I once had a guy comment on how fast I was eating my burger. It was too fast for him, apparently. I called him out and he doubled down. I’m fing hungry buddy, leave me alone to eat my lunch. The best part? He then proceeded to ask me out.
I get comments on my portion size from men and family members all the time. I feel like it comes with being a woman.
It’s insanely annoying.
Never defend yourself. Always go on the offensive by making it a them problem.
“Sedentary people don’t require as many calories as active, healthy people. If your body can’t handle a meal this size, I recommend less couch, more exercise.”
Remember, you always say the insulting part just a touch more slowly, with clear enunciation, and good volume. Anyone listening needs to hear your response to elicit the humiliating chuckles that are the gravy to your dish.
I was out at my regular bar with my husband having a personal pizza and a beer. We’re friendly with pretty well everyone there, and lots of other regulars stopped to say hi and chat.
A boomer came out of the VLT room before before our food came and we made eye contact. So I raised my beer as he passed by and said “cheers”. He just did the same and made his way to the bar.
Our food came and we tucked in. The boomer then was passing by our table when he stopped and said “Woa, you’re gonna eat that whole pizza?!” Pointing to my 10-inch personal pizza.
I said “Yep! Probably!”
“That’s way too much food.”
My husband decided it was his turn. He straightened up and said “you need to fuck off.”
Very unimpressive words, but my husband is an impressive human built like a brick shit house linebacker.
The boomer paled and skittered away to the VLT room. When our server came back (we’ve known her for years), he mentioned the AH boomer. She cut him off after that and he had a little fit before sulking out of the bar.
“You wouldn’t be able to eat all this? Sounds like a skill issue.”
My ex’s dad would ALWAYS comment on how much food I ate
“What a weird thing to talk to a stranger about”
I’ve definitely had men comment on my portion sizes. I used the opportunity to finish what I was eating and then imply that he was inferior to me because I could finish it and he could not lol.
I usually go for weird humour. “Yeah, well, gotta feed that tapeworm!”
Things start to make sense when you remember that many of these men do not see women as human like they are, to them, women exist for men and every action a woman does is for men.
When he saw you eating a larger portion then he could eat, he thought you did that to emasculate him and he went straight to defensive mode.
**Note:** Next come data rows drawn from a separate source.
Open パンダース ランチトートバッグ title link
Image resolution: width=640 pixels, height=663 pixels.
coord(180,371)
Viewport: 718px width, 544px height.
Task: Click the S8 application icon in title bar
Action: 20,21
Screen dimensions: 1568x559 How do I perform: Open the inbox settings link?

“What, are you hoping to fish my leftovers out of the trash when I’m too ashamed to finish?”
How are you going to eat all of that?
Oh by shoveling it into my mouth. You should try it sometime. Might have less space for those questions of yours.
Get your plate girl!
Was this my dad?!?!! Haha, he says that shit every time we eat. “Oh wow, that’s a lot of food? You gonna eat all that?” I eat all of it and then it’s followed by, “damn, you must have been hungry. That was a lot of food!” It pisses me off. He says it to my husband too. We are both normal sized people. He does it to everyone. I think it is just word vomit and he is just trying to engage, but also he definitely contributed to my eating disorders in high school. So when he says this shit, I’m never nice about it, and yet, he still does it. But like other boomers, he inappropriately comments on everything. No filter.
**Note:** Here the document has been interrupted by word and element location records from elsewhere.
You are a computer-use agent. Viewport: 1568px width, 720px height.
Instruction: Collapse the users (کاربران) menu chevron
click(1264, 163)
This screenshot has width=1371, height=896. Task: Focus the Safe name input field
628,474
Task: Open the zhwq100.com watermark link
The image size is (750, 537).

Im so glad you shared this story and sparked this discussion, it’s really insane how entitled strange men can be to comment on our bodies.
I have a hard time eating when I’m stressed or anxious and the last 6 months since the inauguration have been so stressful. I’ve had so many strangers comment on me not finishing my meals, boxing up food at restaurants, I must be trying to diet etc etc like how about you all mind your own business, damn
When my eating was very disordered, I would go days without eating and then binge several thousand calories due to the prolonged fasting. Extremely unhealthy, do not recommend.
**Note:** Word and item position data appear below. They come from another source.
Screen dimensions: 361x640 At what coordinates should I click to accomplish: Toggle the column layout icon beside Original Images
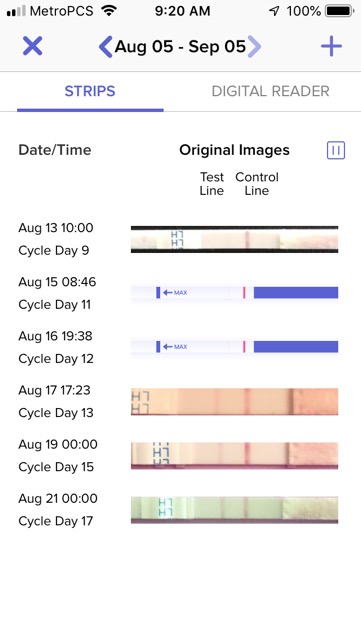pos(336,150)
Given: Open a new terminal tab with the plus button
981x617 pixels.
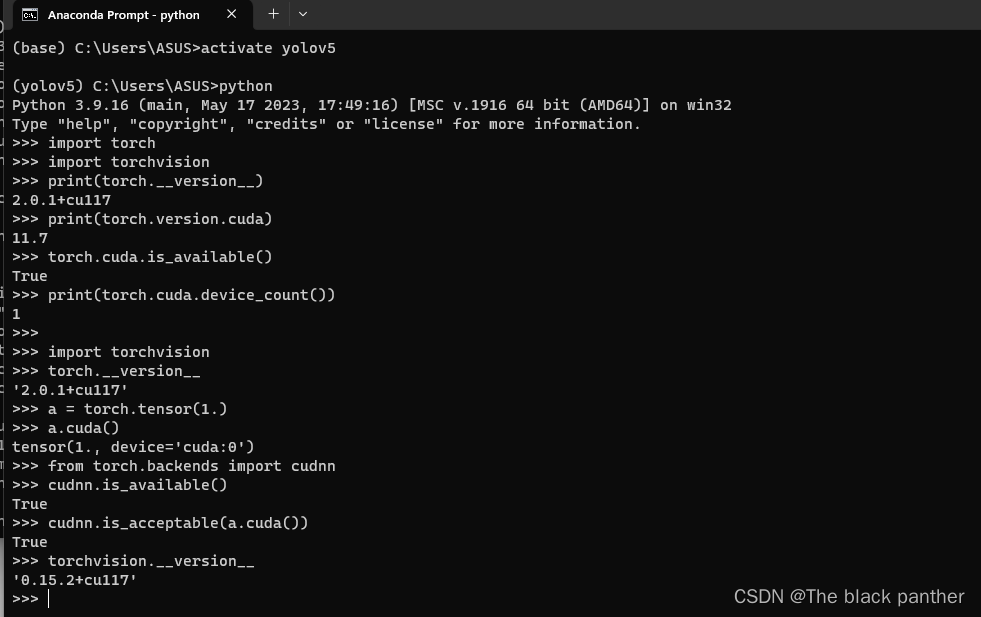Looking at the screenshot, I should coord(272,14).
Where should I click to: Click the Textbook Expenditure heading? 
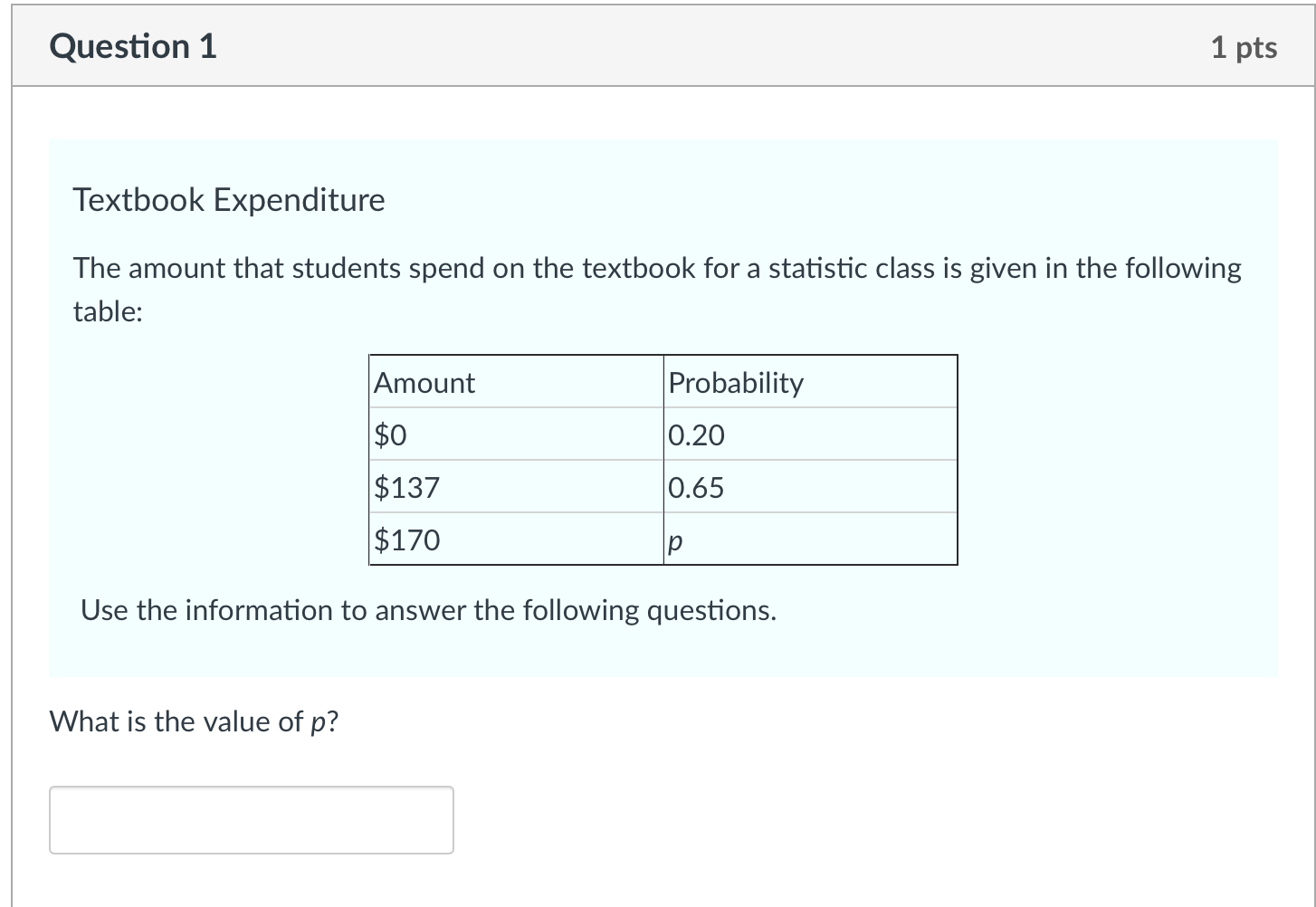pyautogui.click(x=229, y=199)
Point is, how does he know when the last time you ate was? He doesn’t. I was at various sizes during my ED, so that doesn’t give it away.
Was at a meeting with 2 older men my boss and his second in command. Went to lunch during mid day break as a group. All ordered same large burger. All ate entire burger. Boss says to me, the only female, “wow that was a huge burger you ate it all.” I looked at him and said “yes we all did wasn’t it delicious?” So glad when he retired he was a grade a a**hole.
I have been the recipient of entitled male comments quite a few times, but it always blows my mind how socially inept it is.
I had an older dude leave his table at a restaurant and come over to my table, interrupting my friend and I, to comment that he had been watching me eat and wondered if I was going to “finish all that.” Gee thanks for that totally normal interaction, buddy.
I once was exiting a bulk-buy store (Costco) and had an older woman make a comment. We were both pushing carts piled with supplies (I was buying for a 14 person, 4 day weekend), and she called out “How is a slim girl like you going to eat all that?” Like ma’am, do you not see you also have a very full cart? Do you know how people work?
It is completely bizarre; people really need to comment on what others eat. I think it was normalized in a certain generation as bonding. Sad in a way.
Ah, he was a man and he wished to give you the kindly advantage of his mansplaining.
In other words, none of his fecking business.
I feel like we let this sort of thing slide too often, because it’s uncomfortable to respond appropriately. But why should that burden always fall on us?
I’d respond with something simple and clear: “What a rude thing to say.” Then just look at him. Let him be the uncomfortable one for once. Will he get defensive about it? Fine. Then he’s the one on defense, not you. It’s not your responsibility to apologize for your food.
This happened to me a few months ago, I was eating a burrito before my bartending shift so that I had some food in my stomach and this older couple was walking by. They kept making eye contact while I was eating which was already really uncomfortable and then as they were passing by me, the man said “now that looks healthy!” Sarcastically and the lady just laughed. I think about it all the time bc it made me feel terrible but also I was just doing my best lol. I’m convinced that the older you get the less your filter works. Sorry that happened! He sucks.
If some guy comment on my portion sizes, just smile and say I need to replenish after all the blood I lost while on my periods.
Bleeds like a pig eat like a pig.
If they retort something I just go to you said something rude , I answer with something rude.
Ive dealt with this with so many men in my life. At 12 i developed disordered eating because my mom’s boyfriend would comment on every single thing i tried to eat in his presence. It was relentless and dehumanizing. My ex would comment on my food intake well into my pregnancy, would tell me i embarrassed him by how much i ate in front of others. And that all happened while he knew my sister was extremely sick in residential treatment for an eating disorder
Bet he was raised with women that ate like birds.
In my experience, sometimes it’s trying to shame you, and sometimes it’s trying to give you a not-like-other-girls “compliment.”
Which one it is usually depends on your body fat percentage. :-/
“Not that it’s any of your business, I sure didn’t plan on eating it sitting next to an asshole but here we are.”
This person sucks. Boomers saying the craziest inappropriate stuff to people they should have no business even interacting with.
“No one asked for your opinion” (or “Oh fuck off”), keep that in your back pocket for when you can’t come up with a pithy line on the spot. Works in most scenarios
“Where are you gonna put all that?” is something I’ve heard from my Boomer parents and their parents my whole life. If you can’t finish the food it’s usually followed with “Your eyes were bigger than your stomach, eh?”
Are you a woman? If so, that’s why. Some men feel entitled to talk to us about our bodies. Next time, growl at them.
When someone says something like that to me, I say, “I’m surprised you felt comfortable saying that out loud.”